Did you end up with a rich, dark tone full of depth for the first exercise, and a bright tone full of ring for the second? No? Well, just in case you are still doubting yourself, this exercise was to prove that, while we have an amazing amount of control over our resonators, little of it is direct or conscious. Resonance is where voice lessons get weird, because teachers must employ imagery and the illusion of “placement” to help the student brighten or darken the voice. Try the same two exercises on a scale again, (the first for a darker resonance and the second for a brighter one) but in singing terms:
1. As you inhale, focus on the sensation of the beginning of a yawn. Feel how your jaw hinges down, the throat deepens, and the space in the back of your mouth increases. Sing on “ah” or “oh” from this sensation.
2. Now, cultivate the feeling of an inner smile. Direct the sound vibrations to your upper front teeth as you sing on “ee”.
Scientifically singing, a bright voice has strong high partials (“ring”), and a darker voice strong lower ones (richness).

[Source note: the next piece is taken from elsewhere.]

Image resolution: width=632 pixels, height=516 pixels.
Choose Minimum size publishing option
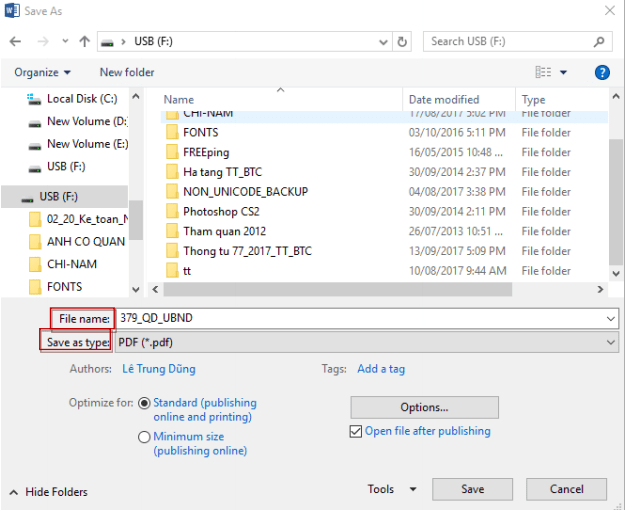145,437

How much of either you incorporate is largely a matter of taste, but the best voices find a comfortable balance and move flexibly between both.
One of the easiest and most common ways to add resonance to the voice is simply by listening and imitating. A good teacher should be able to demonstrate both. In case this way of talking about resonance is new to you, here are some audio examples:
Just as we use different tones of voice when we speak to get our point across, the amount of brightness or darkness a singer uses will vary from song to song, from style to style, and from one person’s preferences to the next. Have fun exploring both, and never underestimate all that your voice can do.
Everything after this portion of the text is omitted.